= Didier Malige =

French hairstylist

Didier Malige (né Christian Malige; September 5, 1948) is a French hairstylist. Raised in Paris, France, Malige has been called a hair visionary by The New York Times and other commentators.

==Biography==
Malige's career began in the mid-1960s when, as a teenager, he joined Carita Paris's premier salon as an apprentice. He went on to work at the salon of former Carita stylist, Jean Louis David, who made him part of a small group of young hairdressers for magazine work. Malige worked with photographers Helmut Newton, who he credits for his first big break on a French Vogue assignment; Bob Richardson; and Guy Bourdin. In the 1970s, Malige set off to launch his career in New York where he first worked with Bruce Weber for Seventeen magazine, Mademoiselle, and GQ.

Over the decades Malige has become known for his collaborations with photographers, including Patrick Demarchelier, Arthur Elgort, Hans Feurer, Annie Leibovitz, Mario Testino, Mario Sorrenti, Craig McDean, Mert Alas & Marcus Piggott, Inez van Lamsweerde & Vinoodh Matadin, David Sims, and Terry Richardson. In addition, he has collaborated with fashion houses including Dior, Dior Homme, Helmut Lang, Jil Sander, Raf Simons, Hedi Slimane, and Ralph Lauren.

Some of the fashion brands who have worked with Malige for their runway presentations and advertising campaigns include Proenza Schouler, Giorgio Armani, Dior Homme, Prabal Gurung, Philosophy, Band of Outsiders, Rachel Zoe, Prada, Miu Miu, Yves Saint Laurent, Louis Vuitton, Bottega Veneta, Bulgari, Calvin Klein, Ermenegildo Zegna, Giorgio Armani, and Net-a-Porter. Malige's work has appeared in fashion magazines including American, English, and Italian Vogue, W Magazine, Harper's Bazaar, Allure, Vanity Fair, Self Service, i-D, and Interview (magazine).

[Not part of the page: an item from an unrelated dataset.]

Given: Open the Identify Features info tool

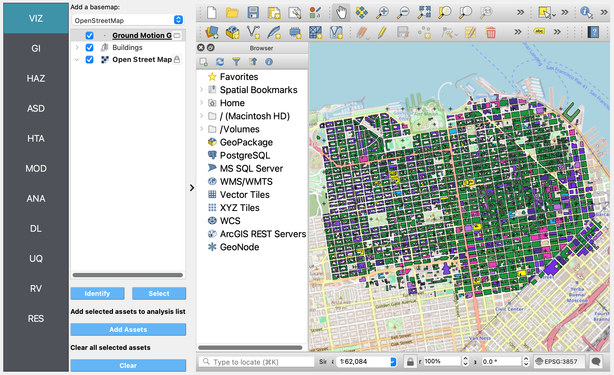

His relationship with the Frederic Fekkai brand has spanned over two decades.

==Personal==
Malige has been living with his partner, Grace Coddington, former creative director of US Vogue, and their collection of cats for over 25 years. In 2006, they released a book The Catwalk Cats for which Malige took photographs of their home and cats and Coddington wrote and illustrated how she perceived the cats' personalities to be.

Didier Malige is currently represented by Art Partner.